CVE-2026-30790 identifies a critical security flaw in RustDesk Server Pro and the open-source RustDesk Server affecting versions through 1.7.5 and 1.1.15 respectively. The vulnerability stems from two primary issues: improper restriction of excessive authentication attempts (CWE-307) and the use of a password hashing mechanism with insufficient computational effort (CWE-916). Specifically, the authentication modules for peer connections and API logins on Windows, MacOS, and Linux platforms use a password verification process involving SHA256 hashing of the password combined with salt and challenge values (SHA256(SHA256(pwd+salt)+challenge)). This scheme is computationally weak and does not sufficiently slow down brute force attempts. Moreover, the server does not adequately limit the number or rate of authentication attempts, allowing attackers to perform password brute forcing without restriction. The vulnerability affects core program files such as src/server/connection.Rs and the routines responsible for salt and challenge generation. Exploitation requires no privileges or user interaction, making it remotely exploitable over the network. Successful exploitation can lead to unauthorized access to the server, compromising confidentiality and integrity of the system and potentially enabling further lateral movement or data exfiltration. The CVSS 4.0 score of 9.3 reflects the critical nature of this vulnerability, with network attack vector, low attack complexity, and no required privileges or user interaction. Although no exploits have been reported in the wild yet, the vulnerability presents a significant risk to organizations using affected RustDesk versions.

The impact of CVE-2026-30790 is severe for organizations worldwide using RustDesk Server Pro or the open-source RustDesk Server for remote desktop and peer-to-peer communication. Successful exploitation allows attackers to brute force authentication credentials remotely without any restrictions, leading to unauthorized access to critical systems. This compromises confidentiality by exposing sensitive data and integrity by allowing attackers to manipulate or disrupt server operations. Availability could also be affected if attackers leverage access to disrupt services or deploy ransomware. Given RustDesk's use in enterprise remote access, IT support, and collaboration, this vulnerability could facilitate lateral movement within networks, data breaches, and persistent access by threat actors. The lack of authentication or user interaction requirements lowers the barrier for attackers, increasing the likelihood of exploitation. Organizations in sectors such as finance, healthcare, government, and critical infrastructure that rely on RustDesk for secure remote access are at heightened risk. The vulnerability also poses risks to supply chains and managed service providers using RustDesk to support clients remotely.
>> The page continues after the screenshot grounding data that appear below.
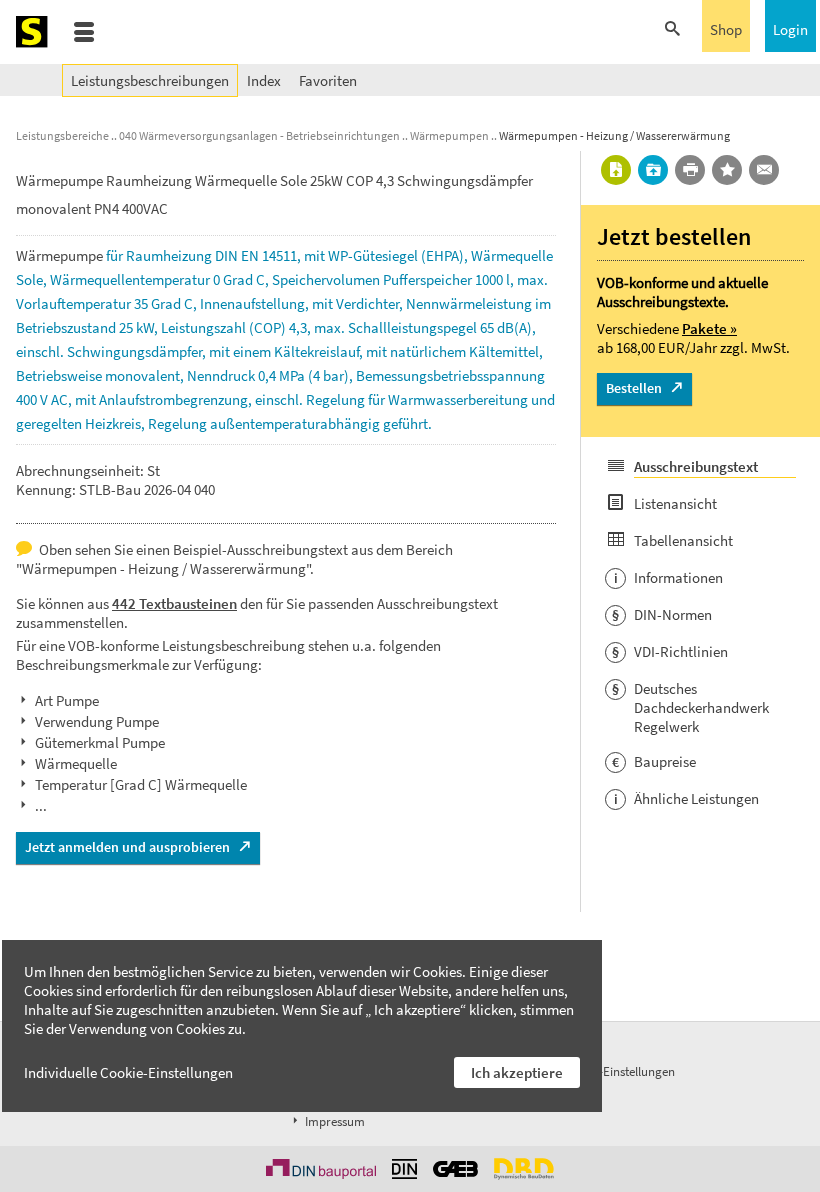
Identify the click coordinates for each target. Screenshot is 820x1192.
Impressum (333, 1121)
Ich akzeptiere (517, 1072)
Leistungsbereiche (62, 135)
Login (790, 29)
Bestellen (634, 388)
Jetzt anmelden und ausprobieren (127, 847)
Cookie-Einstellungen (619, 1071)
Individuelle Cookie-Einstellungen (128, 1072)
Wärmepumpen (449, 135)
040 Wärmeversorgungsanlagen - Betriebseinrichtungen (259, 135)
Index (264, 80)
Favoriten (328, 80)
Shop (726, 29)
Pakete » (709, 328)
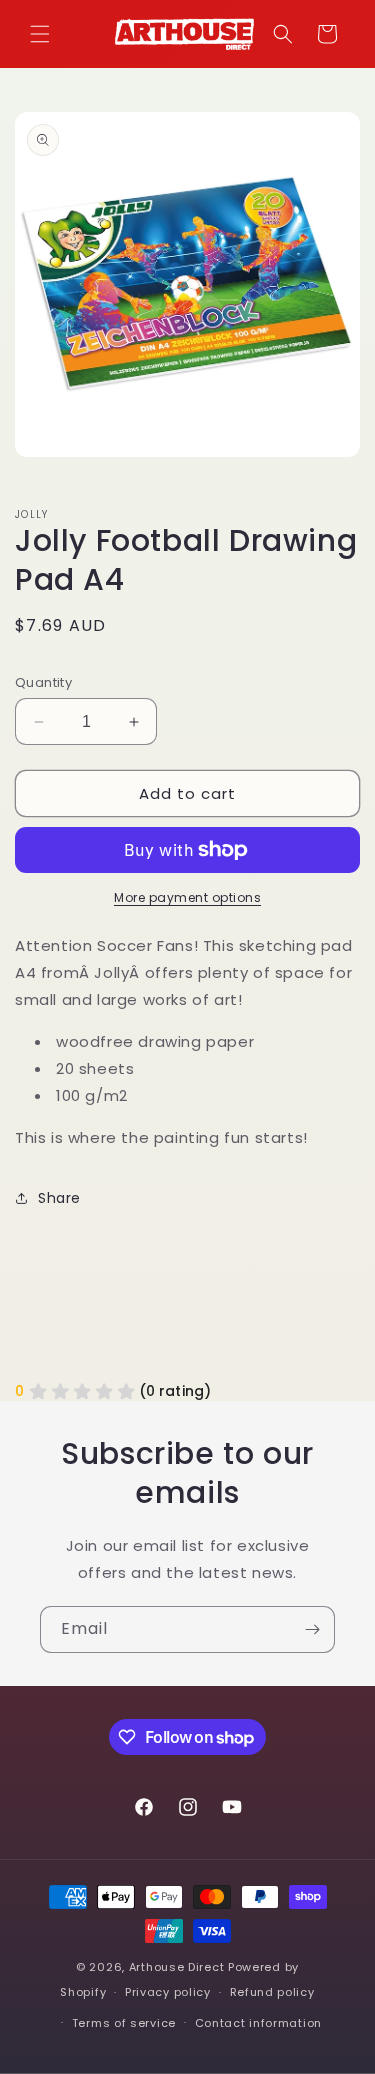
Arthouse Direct (177, 1967)
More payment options (187, 897)
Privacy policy (168, 1992)
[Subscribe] (312, 1629)
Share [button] (59, 1198)
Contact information (258, 2023)
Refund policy (272, 1992)
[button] (40, 34)
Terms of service (124, 2023)
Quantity (43, 682)
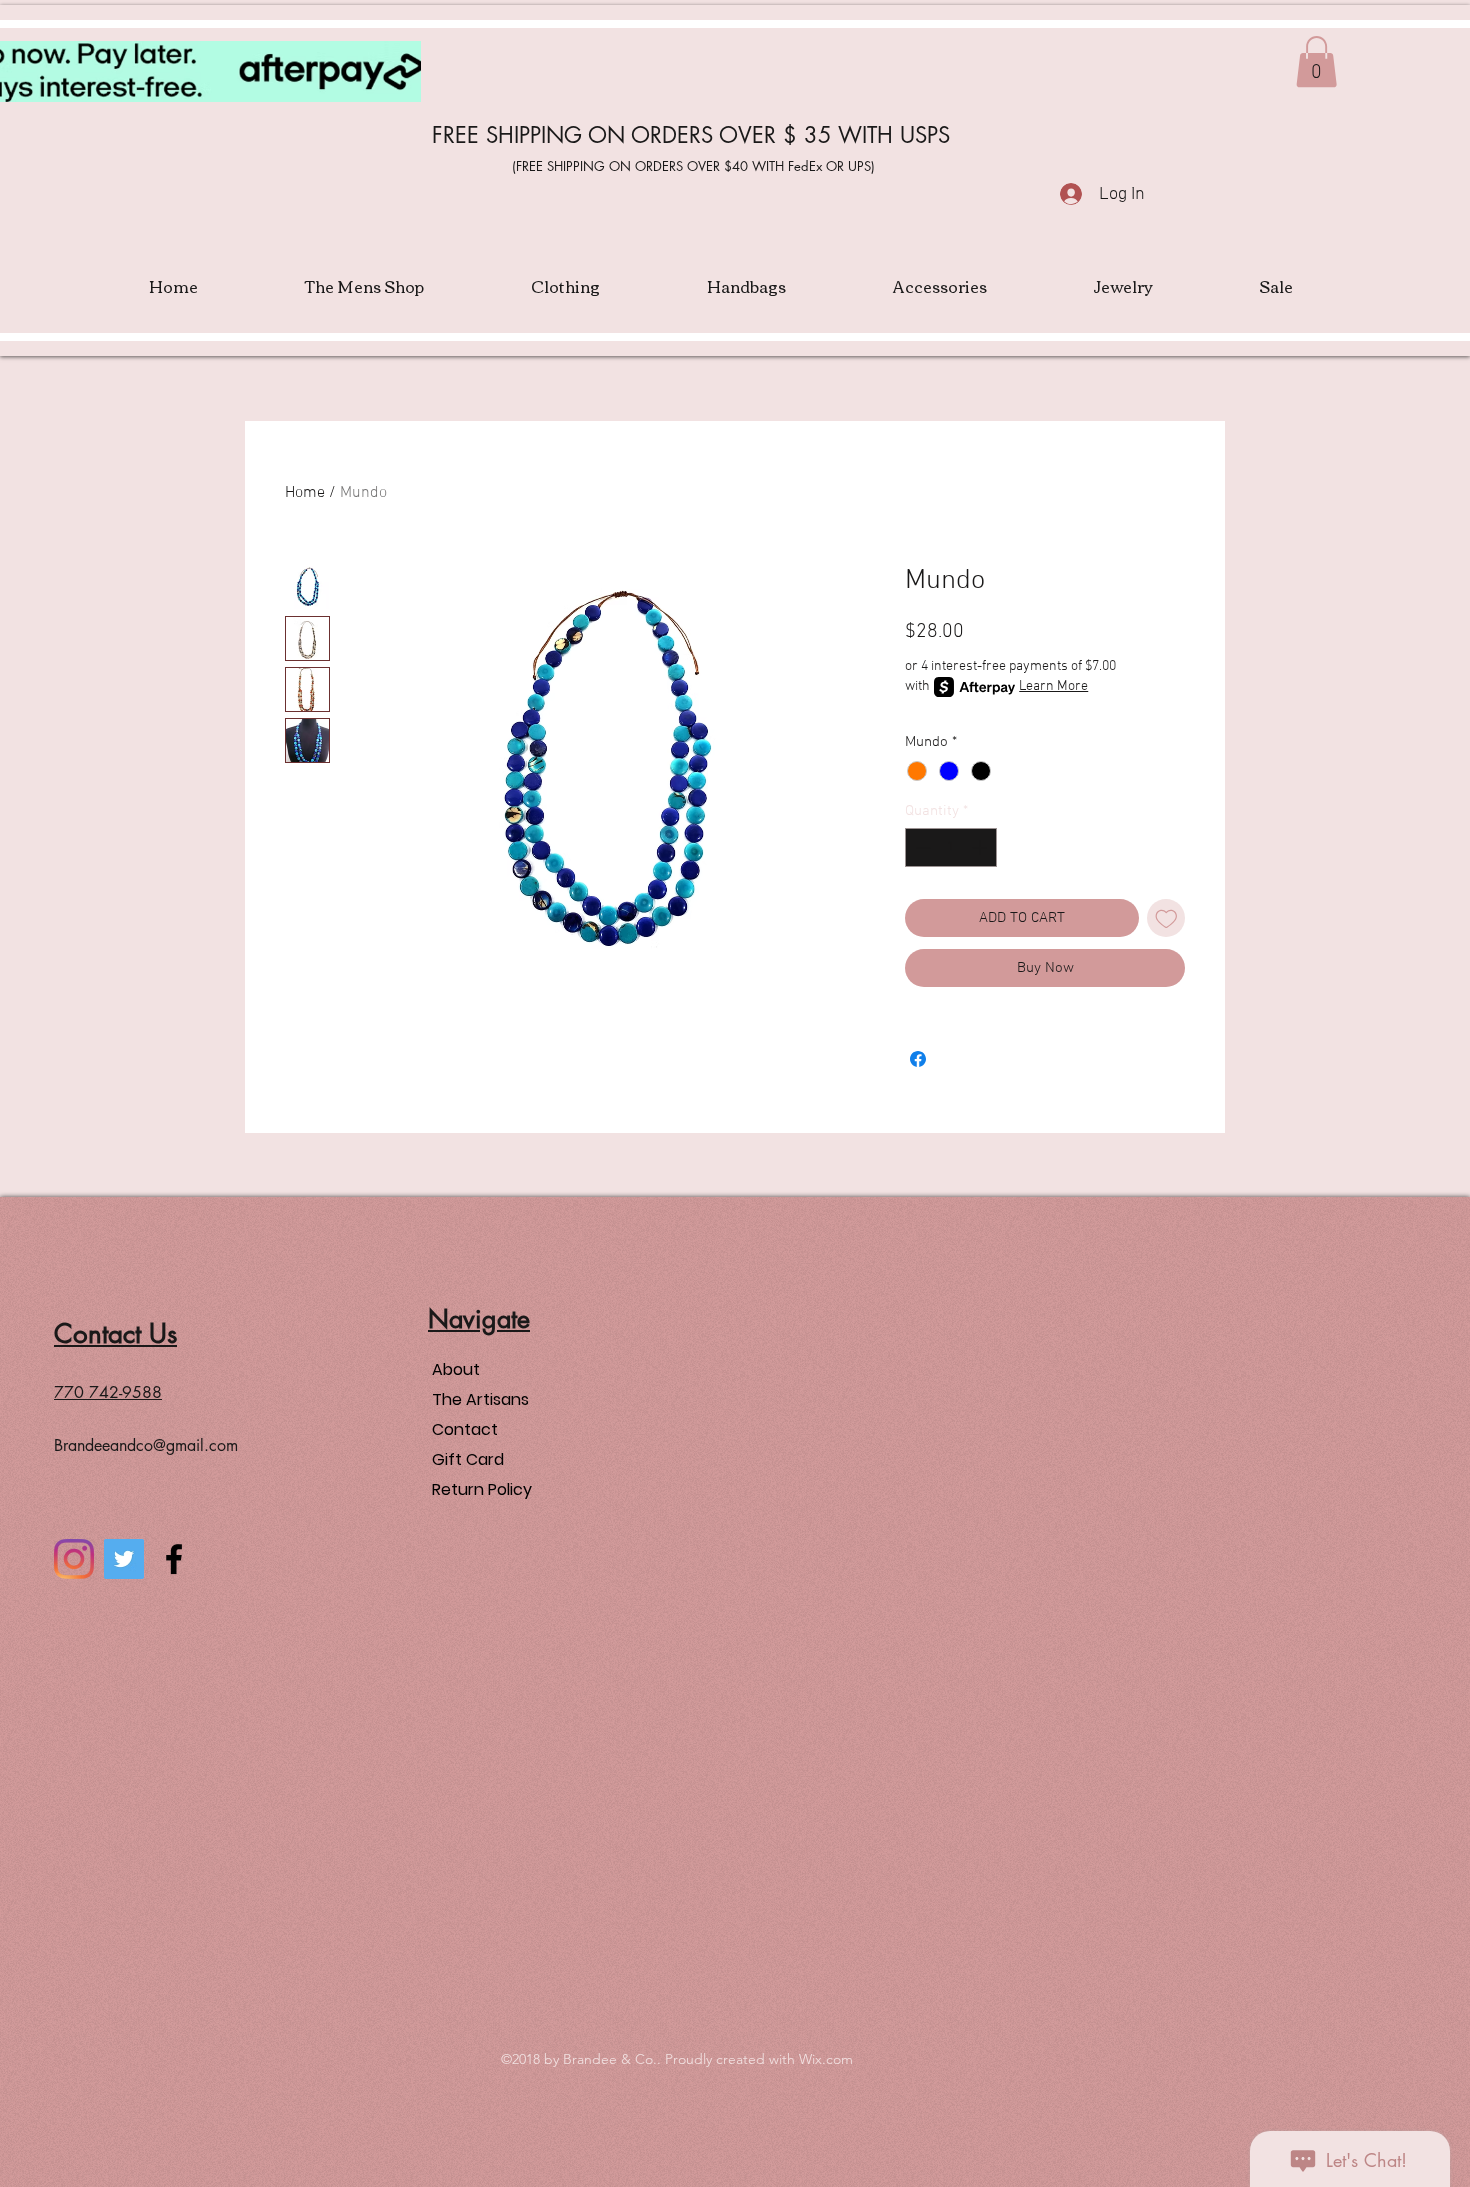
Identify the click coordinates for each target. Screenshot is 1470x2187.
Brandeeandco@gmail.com (146, 1445)
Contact (465, 1429)
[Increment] (981, 847)
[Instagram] (74, 1559)
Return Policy (482, 1489)
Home (305, 493)
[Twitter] (124, 1559)
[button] (1316, 61)
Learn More (1053, 686)
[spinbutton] (951, 847)
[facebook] (174, 1559)
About (456, 1369)
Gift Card (468, 1459)
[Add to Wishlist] (1166, 918)
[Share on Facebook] (918, 1059)
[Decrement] (921, 847)
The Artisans (480, 1399)
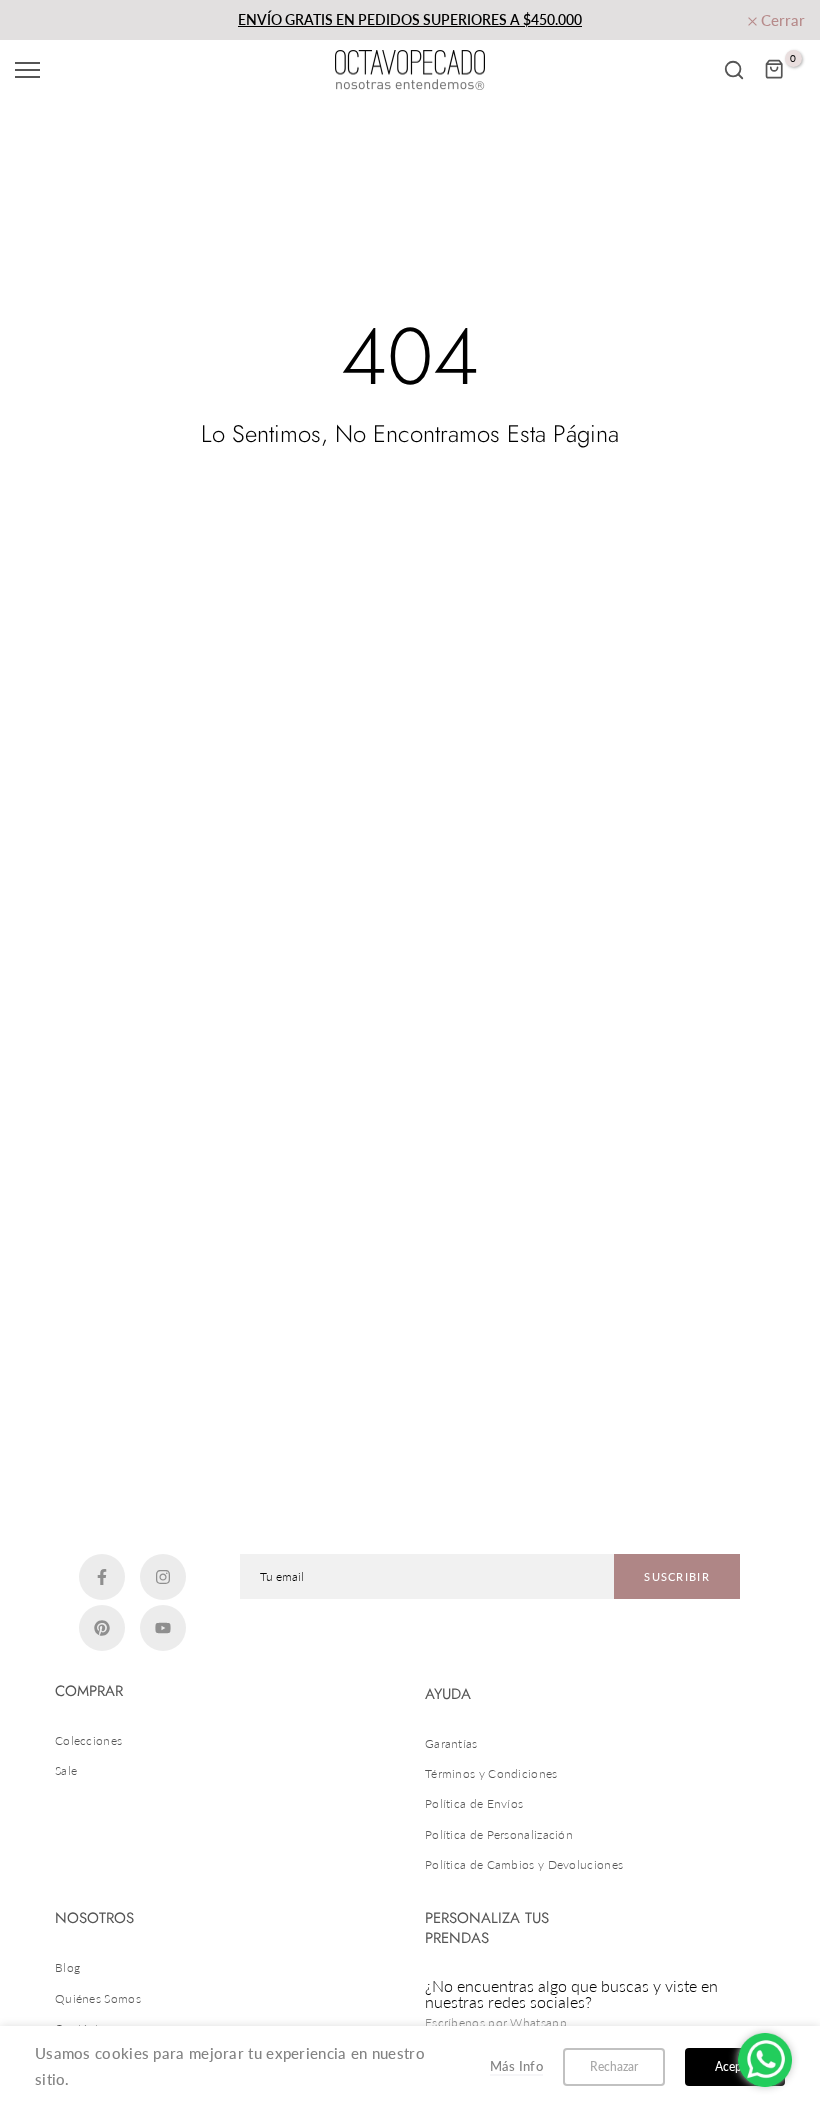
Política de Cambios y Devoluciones (524, 1864)
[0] (775, 70)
To mitigate CVE-2026-30790, organizations should immediately upgrade RustDesk Server Pro to versions later than 1.7.5 and the open-source RustDesk Server to versions later than 1.1.15 once patches are released. Until patches are available, implement network-level protections such as rate limiting and IP blacklisting on authentication endpoints to restrict excessive login attempts. Deploy Web Application Firewalls (WAFs) or intrusion prevention systems (IPS) with rules to detect and block brute force patterns targeting RustDesk authentication modules. Enhance password policies to enforce strong, complex passwords that increase brute force difficulty. Consider integrating multi-factor authentication (MFA) for RustDesk access to add an additional security layer beyond passwords. Monitor authentication logs for unusual or repeated failed login attempts and alert on suspicious activity. Isolate RustDesk servers within segmented network zones with strict access controls to limit exposure. Review and harden server configurations to disable unnecessary services and enforce secure communication channels (e.g., TLS). Finally, educate administrators and users about the risks and signs of brute force attacks to improve detection and response.